When Guffy began taking classes to become a foster parent, the state told her it would get to decide where her grandkids went if she followed through with certification to raise them as a foster parent.

A familial caregiver won an appeal in a lawsuit against the state in 2017 to receive treatment like a traditional foster parent. Though praised as progress, that case will only benefit around 1,700 kids in the upcoming fiscal years.

This means grandparents like Guffy have limited options. That’s where grassroots organizations come in.

The Impact of One Determined Grandmother

Known in some circles as “Head of the Grandma Underground,” Hardin County native Norma Hatfield has gathered thousands of stories and educated lawmakers about them.

"Eventually, I said this is enough. These things have to change and I also became aware of the need for Kinship Care because I met lots of families in different grandparents support groups that were struggling more than myself," Hatfield said.

The Kinship Care Program she's referring to used federal help to give guardians $300 a month to help with expenses. The commonwealth quit approving new cases in 2013, citing an $86 million budget shortfall.

Lawmakers did set aside nearly 5 million dollars in the 2018-2020 budget to restore payments to the kinship program. The state, however, used up those funds to partially pay the nearly $15 million-per-fiscal year cost of the lawsuit it lost to familial caregivers.

Many grandmothers in Hatfield’s group are angry at the lack of state help. She describes the placement process as fast-paced and without much guidance.

It can seem formulaic: a call or knock on the door, then an inspection to make sure the home is safe and maybe a court appearance down the road to establish custody. After that, the social workers mostly disappear. Hatfield says there’s not a lot of handholding from the caregivers’ perspective.

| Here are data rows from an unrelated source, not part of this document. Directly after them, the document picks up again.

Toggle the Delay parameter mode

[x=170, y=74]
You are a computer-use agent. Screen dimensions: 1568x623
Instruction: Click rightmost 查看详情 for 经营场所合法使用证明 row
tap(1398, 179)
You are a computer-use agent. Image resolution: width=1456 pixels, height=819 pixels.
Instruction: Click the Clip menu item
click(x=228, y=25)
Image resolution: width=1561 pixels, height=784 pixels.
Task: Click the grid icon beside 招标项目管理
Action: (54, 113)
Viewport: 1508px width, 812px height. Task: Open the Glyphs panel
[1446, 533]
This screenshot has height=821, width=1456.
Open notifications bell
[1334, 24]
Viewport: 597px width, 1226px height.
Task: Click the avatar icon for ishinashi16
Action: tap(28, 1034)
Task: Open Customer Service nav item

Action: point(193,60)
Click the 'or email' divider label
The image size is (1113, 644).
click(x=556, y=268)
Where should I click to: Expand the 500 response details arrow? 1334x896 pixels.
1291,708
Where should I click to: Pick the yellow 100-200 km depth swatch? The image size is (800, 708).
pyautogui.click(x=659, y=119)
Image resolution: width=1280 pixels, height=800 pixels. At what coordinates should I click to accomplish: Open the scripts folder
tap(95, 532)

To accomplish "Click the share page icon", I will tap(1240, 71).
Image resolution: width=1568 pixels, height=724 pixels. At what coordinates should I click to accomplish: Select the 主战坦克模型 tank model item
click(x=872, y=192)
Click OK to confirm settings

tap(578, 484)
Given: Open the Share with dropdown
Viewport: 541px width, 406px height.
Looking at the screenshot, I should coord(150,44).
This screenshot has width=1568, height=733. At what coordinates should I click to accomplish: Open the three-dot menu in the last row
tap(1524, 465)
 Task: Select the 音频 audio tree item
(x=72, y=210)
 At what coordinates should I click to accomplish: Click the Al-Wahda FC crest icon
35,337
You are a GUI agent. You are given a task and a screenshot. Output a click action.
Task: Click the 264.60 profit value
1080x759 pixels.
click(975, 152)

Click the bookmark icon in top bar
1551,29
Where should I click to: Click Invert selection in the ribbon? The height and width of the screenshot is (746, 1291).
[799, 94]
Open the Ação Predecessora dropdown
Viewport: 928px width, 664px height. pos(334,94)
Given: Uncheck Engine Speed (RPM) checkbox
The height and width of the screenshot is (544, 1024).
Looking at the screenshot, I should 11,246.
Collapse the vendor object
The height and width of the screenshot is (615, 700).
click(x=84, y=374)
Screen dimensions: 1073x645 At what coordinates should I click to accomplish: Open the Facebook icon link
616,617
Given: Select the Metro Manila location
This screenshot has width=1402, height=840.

"There are so many families out there that are having to make decisions on a day-to-day basis of whether they're going to have to call a social worker and send the kids to foster care because they just can't take care of them any more, and that just shouldn't happen," Hatfield said.

The commonwealth recommends a number of options in place of the Kinship Care Program. There’s a resource hotline for relatives with custody. The state also suggests parents use state and federal child health care and meal assistance programs. It can appear, however, much of the burden remains on private advocacy groups to fill in the gaps.

Community Action of Southern Kentucky provides aid to children in 10 counties including Warren, Barren and Logan. Martin McNew works with the group's Head Start program, which aids kids from birth to age five. 

He described it as "almost like a social service aspect. The family has their own caseworker...and we will provde the support and assistance."

Big Picture Factors Impacting Kentucky's Kids

Terry Brooks, executive director of Kentucky Youth Advocates, said while Frankfort does need to show more support, the onus of taking care of these children is also on the community. He says social factors like poverty, rising incarceration rates and the opioid crisis have all added to the kinship care spike.

"If you take just those three factors, different states do better or worse in each of those. We know as Kentuckians, unfortunately, we are hitting the top of the national rate in each of those," Brooks added.

For relative caregivers like Guffy, that's an interesting challenge to overcome.

"People make assumptions about relative caregivers--that we raised bad kids and that's why we're stuck with our grandkids." She added she would like to see more respect come from the commonwealth throughout the whole placement process, as negative presumptions can lead to a stigma which prevents real progress.

Caregivers are once again suing the commonwealth. This time they're seeking to expand the state's interpretation of the 2017 decision to include a broader range of guardians eligible to receive payments.

Meanwhile, state lawmakers have pre-filed a bill for the upcoming session to restore kinship payments. The plan would combine $17.5 million in state funds with the same amount in federal money to once again provide $300 per month to low-income family and fictive kin for fiscal year 2019-20 if approved.